= Anne Fougeron =

French-American architect, lecturer and author

Anne Fougeron (born December 7, 1955) is a French-American architect, lecturer and author.

Fougeron has a varied body of works, including commercial, civic, residential and multi-family housing. The Princeton Architectural Press described her style as "embrac[ing] architectural opportunities found in opposition, creating buildings that redefine program, reinvent historical building types, and reinvigorate civic centers. Each project is a careful consideration of context, light and structure." She is known for taking on difficult projects "without sacrificing aesthetics." She is a Fellow of the American Institute of Architects.

Her buildings have been featured in The New York Times, Metropolitan Home, and on the cover of Architectural Record. She has won more than a dozen awards from various chapters of the American Institute of Architects.

She currently lives in the Bay Area.

==Biography and education==
Fougeron was born in Amsterdam, Netherlands and raised in France and the United States. She received her B.A from Wellesley College and her M.A from UC Berkeley.
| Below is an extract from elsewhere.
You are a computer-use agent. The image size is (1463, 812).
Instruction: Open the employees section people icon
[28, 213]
In 1989, she opened her own firm, Fougeron Architecture. In 2010, her firm was named one of the 50 best architectural firms in USA by Residential Architect Magazine.

==Publications==
In August 2011, Princeton Architectural Press published a monograph of Anne Fougeron's works.
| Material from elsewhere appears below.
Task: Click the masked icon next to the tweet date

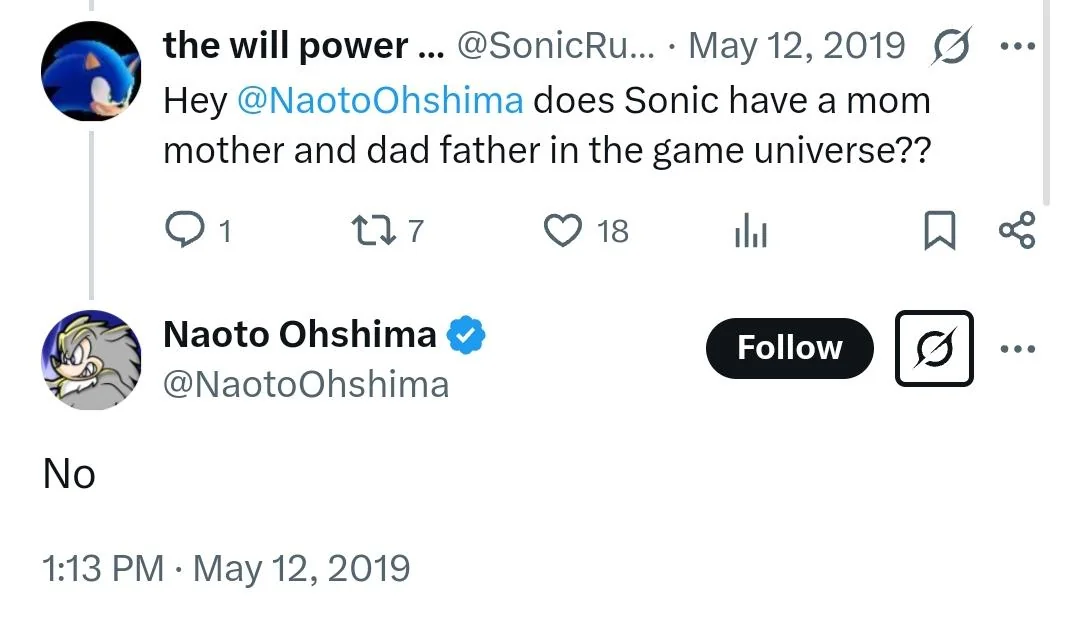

After being featured in The New York Times in September, Fougeron's "Flip House" has been featured in over a dozen magazines and blogs, including Architizer and ArchDaily. In June 2014, her firm's project "Fall House" was on the cover of Architectural Record.

To date, her work has been shown in over twenty exhibitions. Her firm has received over 50 design awards and has been featured in over 200 publications. Anne Fougeron has served on over 20 design juries and has presented lecturers on architecture all over the world.

==Architectural work==
- Kapor Center for Social Impact - Oakland, CA (completed March 2016)
- 400 Grove Street - San Francisco, CA (completed in March 2016)
- Westchester Colonial - Westchester, NY (completed 2014)
- The Fall House – Big Sur, CA (completed May 2013)
- Tehama Grasshopper – San Francisco, CA (completed Jan. 2012)
- Flip House – San Francisco, CA (completed 2012)
- Ingleside Library – San Francisco Public Library branch, California (completed 2009)
- Parkview Terrace – San Francisco, CA (completed 2008)
- Jackson Family Retreat – Big Sur, CA (completed 2006)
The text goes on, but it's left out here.